--- Task objective ---
Starting from the line that holds "This screenshot has height=433, width=954.", print every line through the end of the records, first and last included.

--- The records ---
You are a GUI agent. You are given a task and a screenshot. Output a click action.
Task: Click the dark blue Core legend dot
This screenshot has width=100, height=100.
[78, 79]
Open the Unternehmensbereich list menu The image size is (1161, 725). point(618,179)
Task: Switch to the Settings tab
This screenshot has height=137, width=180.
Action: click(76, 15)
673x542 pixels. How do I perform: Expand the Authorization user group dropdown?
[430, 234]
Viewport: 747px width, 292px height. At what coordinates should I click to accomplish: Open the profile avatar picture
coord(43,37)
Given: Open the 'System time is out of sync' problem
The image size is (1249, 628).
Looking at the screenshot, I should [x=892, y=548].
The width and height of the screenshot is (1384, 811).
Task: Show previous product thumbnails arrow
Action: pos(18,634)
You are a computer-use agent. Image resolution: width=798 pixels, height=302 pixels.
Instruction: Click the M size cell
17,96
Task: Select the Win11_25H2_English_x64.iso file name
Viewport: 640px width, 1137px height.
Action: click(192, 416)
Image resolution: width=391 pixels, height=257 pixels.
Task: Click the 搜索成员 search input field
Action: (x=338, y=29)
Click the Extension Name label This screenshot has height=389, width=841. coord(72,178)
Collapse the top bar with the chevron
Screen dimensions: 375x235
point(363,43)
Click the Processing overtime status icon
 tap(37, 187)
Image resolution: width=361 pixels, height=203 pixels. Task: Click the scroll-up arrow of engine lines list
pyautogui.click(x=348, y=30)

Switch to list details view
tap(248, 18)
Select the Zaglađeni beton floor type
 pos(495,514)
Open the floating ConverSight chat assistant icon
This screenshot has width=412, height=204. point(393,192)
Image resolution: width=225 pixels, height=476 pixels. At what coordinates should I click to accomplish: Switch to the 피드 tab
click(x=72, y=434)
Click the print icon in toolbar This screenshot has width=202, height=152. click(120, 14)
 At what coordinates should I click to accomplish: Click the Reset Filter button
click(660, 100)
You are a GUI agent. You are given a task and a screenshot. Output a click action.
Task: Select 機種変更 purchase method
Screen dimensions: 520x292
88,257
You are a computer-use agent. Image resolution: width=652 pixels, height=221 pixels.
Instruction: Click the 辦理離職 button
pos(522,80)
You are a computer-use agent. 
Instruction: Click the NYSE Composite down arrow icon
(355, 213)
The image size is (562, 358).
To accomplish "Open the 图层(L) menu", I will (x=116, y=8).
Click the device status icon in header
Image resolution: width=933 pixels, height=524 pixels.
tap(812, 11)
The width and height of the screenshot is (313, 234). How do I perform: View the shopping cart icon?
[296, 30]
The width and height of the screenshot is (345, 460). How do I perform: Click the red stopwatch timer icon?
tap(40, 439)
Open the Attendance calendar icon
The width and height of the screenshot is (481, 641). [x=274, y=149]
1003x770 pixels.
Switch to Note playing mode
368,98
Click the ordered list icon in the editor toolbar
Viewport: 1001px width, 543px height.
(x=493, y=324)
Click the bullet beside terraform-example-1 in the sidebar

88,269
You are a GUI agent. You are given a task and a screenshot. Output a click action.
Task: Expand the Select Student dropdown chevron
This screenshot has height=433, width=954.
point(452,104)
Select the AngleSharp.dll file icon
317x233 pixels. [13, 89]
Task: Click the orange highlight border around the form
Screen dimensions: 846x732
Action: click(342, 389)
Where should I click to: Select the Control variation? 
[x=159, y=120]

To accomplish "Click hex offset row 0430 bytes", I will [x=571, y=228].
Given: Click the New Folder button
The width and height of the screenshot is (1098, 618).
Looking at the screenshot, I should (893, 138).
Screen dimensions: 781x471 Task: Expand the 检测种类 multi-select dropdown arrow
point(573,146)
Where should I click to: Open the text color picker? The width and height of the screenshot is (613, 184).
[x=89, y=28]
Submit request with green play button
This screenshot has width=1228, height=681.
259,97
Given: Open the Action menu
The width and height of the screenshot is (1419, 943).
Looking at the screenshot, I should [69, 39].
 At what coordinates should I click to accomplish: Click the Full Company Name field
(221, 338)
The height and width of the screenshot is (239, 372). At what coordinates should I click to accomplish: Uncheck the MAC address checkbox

--- Output for this task ---
This screenshot has height=433, width=954.
point(452,104)
Select the AngleSharp.dll file icon
317x233 pixels. [13, 89]
Task: Click the orange highlight border around the form
Screen dimensions: 846x732
Action: click(342, 389)
Where should I click to: Select the Control variation? 
[x=159, y=120]

To accomplish "Click hex offset row 0430 bytes", I will [x=571, y=228].
Given: Click the New Folder button
The width and height of the screenshot is (1098, 618).
Looking at the screenshot, I should (893, 138).
Screen dimensions: 781x471 Task: Expand the 检测种类 multi-select dropdown arrow
point(573,146)
Where should I click to: Open the text color picker? The width and height of the screenshot is (613, 184).
[x=89, y=28]
Submit request with green play button
This screenshot has width=1228, height=681.
259,97
Given: Open the Action menu
The width and height of the screenshot is (1419, 943).
Looking at the screenshot, I should [69, 39].
 At what coordinates should I click to accomplish: Click the Full Company Name field
(221, 338)
The height and width of the screenshot is (239, 372). At what coordinates should I click to accomplish: Uncheck the MAC address checkbox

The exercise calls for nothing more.